Off over the murky waters lay an empty hull, the cold steel still incomplete. Off on the creaking docks stood three shadowy men. As the sunlight above pierced through the gloomy clouds, the men finally stood visible. Tom Rulu, owner of the unfinished piece, sold his commercial fishing license. Unable to use the boat he had envisioned, he considered getting rid of the now useless trash. The other two men by his side—John Gauthier and Tom Spaulding—had come across the entire state wanting to take chance at buying the beauty that would one day be known as… The Norseman.
This is how things went down in Ford River, MI during the year 2000. John Gauthier and Tom Spaulding were in the looks for a faster boat. News of a trap-net boat being built in the upper peninsula intrigued the pair. Soon after, they bought the fresh hull, asking Rulu to finish its construction. Once The Norseman was fully constructed, Tom and John would be driving 15 knots out of the flowing mouth of the Thunder Bay River all the way down to the busy docks of Harrisville Harbor. From there, they’d travel as far as the lonely mass known as Sturgeon Point, and as close as the 17th parallel limiting their reign of fishing. Their nets would be left alone here during the night, the fish being their only company.

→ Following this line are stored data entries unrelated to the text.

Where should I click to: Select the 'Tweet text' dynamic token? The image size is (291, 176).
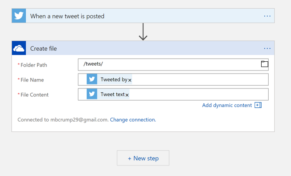pos(112,94)
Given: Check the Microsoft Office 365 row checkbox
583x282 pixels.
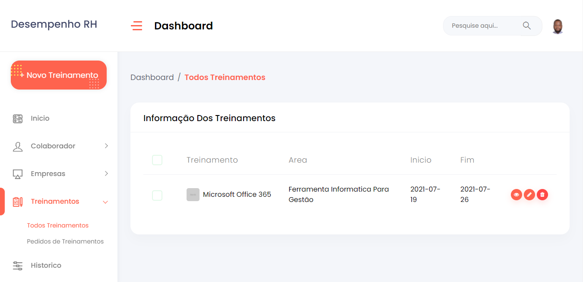Looking at the screenshot, I should [x=157, y=195].
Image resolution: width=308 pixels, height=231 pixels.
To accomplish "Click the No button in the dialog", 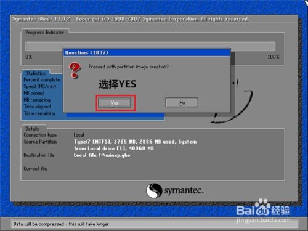I will pyautogui.click(x=182, y=102).
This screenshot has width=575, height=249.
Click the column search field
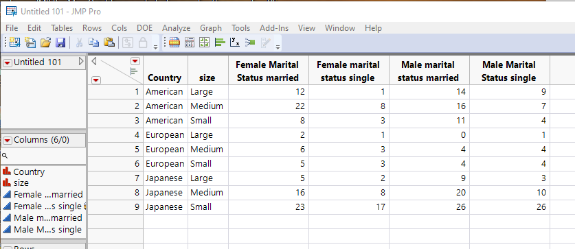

As the crew approach the bustling nets full of fish, the clear the 50 foot long deck to lay out their catch of the day. They’d entangle each and every whitefish, holding them captive. Only the bigger fish such as the Lake Sturgeon would survive the encounter with The Norseman. Once all seven nets have been checked and loaded, the tired crew headed back to the docks with all the other hustling boats around. The suffocated whitefish would get packed and stored for the night, waiting for the oncoming work approaching the next day.

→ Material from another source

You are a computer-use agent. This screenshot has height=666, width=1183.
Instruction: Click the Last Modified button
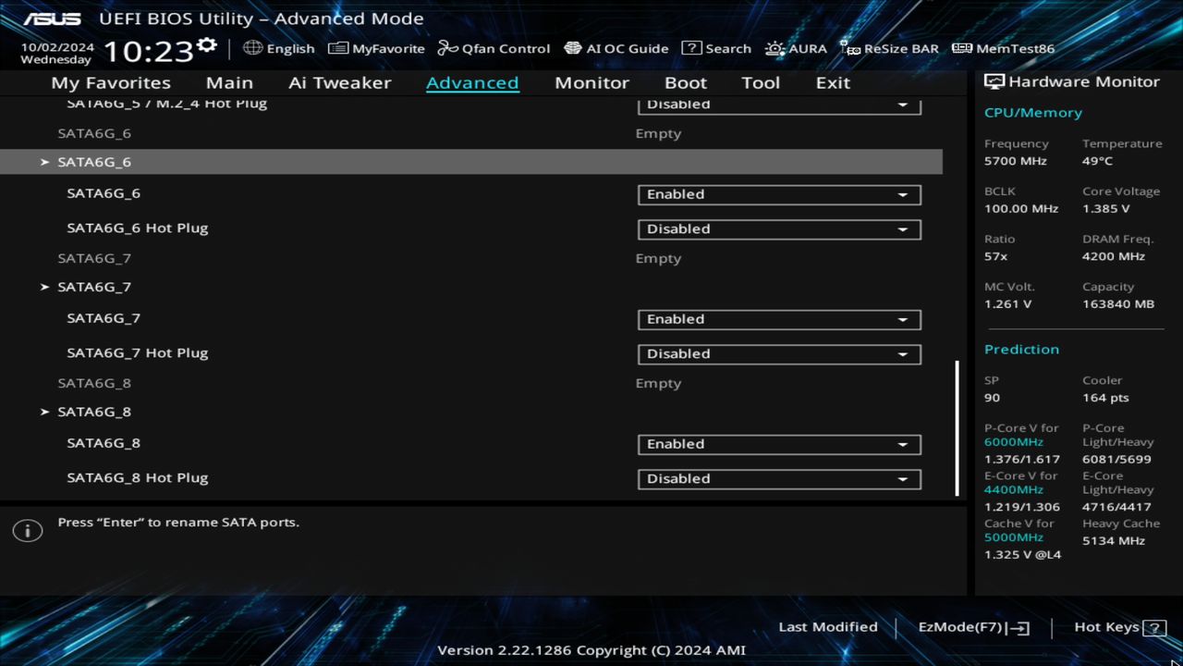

Tom and John would spend the day processing the fish. Their cold, breathless knives dug deep into the underbellies of frozen fish. Guts spilled out onto the feet of the fisherman as they continued forth with their handiwork. However, ⅓ third of the previous day’s catch would be spared. Those dead fish will have the chance to be flayed, sold only to the local markets, restaurants, and other companies around the neighboring cities around Rogers City—where the head of operations is located. The processed fish, meanwhile, will be sold to other companies nationally.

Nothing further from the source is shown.